Ainda assim, os contragolpes partidários não tiraram de mim o gosto pela política, que segue sendo coisa bonita, gostosa de viver. Traz no seu bojo a proposta da participação cotidiana, reflexão permanente, ação diária. Não se expressa unicamente no voto. É a construção coletiva da transformação. Por isso, com a política sigo caminhando, na luta comunitária e popular.
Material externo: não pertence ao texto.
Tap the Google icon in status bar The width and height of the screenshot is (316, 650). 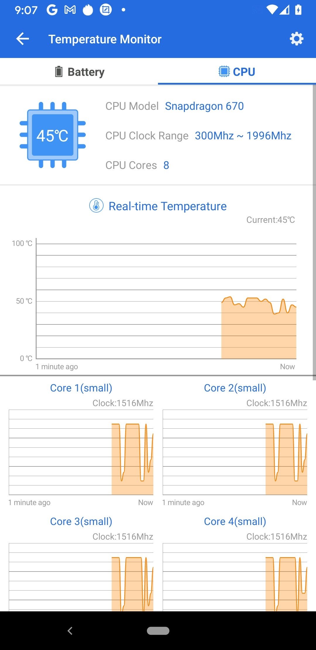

Agora, estamos aí outra vez às portas da eleição. Hora do voto, esse bastardo, quase um inútil. O que escolher? Não digo quem... Qual é o projeto? O que está em disputa de verdade? Quais são as diferenças radicais? Na disputa pela presidência, debatem-se filigranas. Os grandes temas estão fora da agenda. Os pequenos partidos de esquerda não têm tempo suficiente para discutir qualquer coisa. O grande oráculo – a TV – que chega aos lares de 97% dos brasileiros, se limita a mostrar a agenda dos candidatos, coisa absolutamente inútil. Não há debate sobre os pagamentos à dívida externa, sobre política monetária, sobre matrizes de energia, novas fronteiras agrícolas, terras indígenas, formas de organizar a vida, a invasão das mineradoras.

O jornalismo, que deveria ser a análise da vida política, não cumpre seu papel. Ao contrário. Desinforma. Deforma. Mente. Esconde. Prefere nutrir-se de factoides. Os candidatos e candidatas seguem a fórmula: eu fiz isso, farei aquilo, a mão de deus me guiará. E os grandes temas? Nadicadinada! Nada dizem os candidatos de quem os financia, e a quem terão de render contas, se eleitos.

Não vislumbro nada de novo nesse processo eleitoral. As forças com chances de ganhar o controle do Brasil se diferem em pequenos detalhes. No essencial, estão juntas. Seguirão comandando um barco dependente, no qual o abismo entre pobres e ricos segue se aprofundando. Tampouco existe algum movimento verdadeiramente forte, capaz de virar o jogo. Os partidos de esquerda, pequeninos, não conseguem entranhar-se na maioria, sem tempo na TV e sem militantes suficientes para cobrir grandes extensões do país.

Eu queria mesmo era ver em ação a grande política. O debate das ideias, as propostas generosas de mudanças reais, os planos factíveis, a verdade sobre a dívida, os transgênicos, o modelo de desenvolvimento. Mas, não é o que teremos. Nas redes sociais vicejam as denúncias de todos os tipos e a apropriação dos conteúdos é caótica. Poucos são aqueles que estão verdadeiramente dispostos a discutir as temáticas. É quase uma guerra de fundamentalistas. 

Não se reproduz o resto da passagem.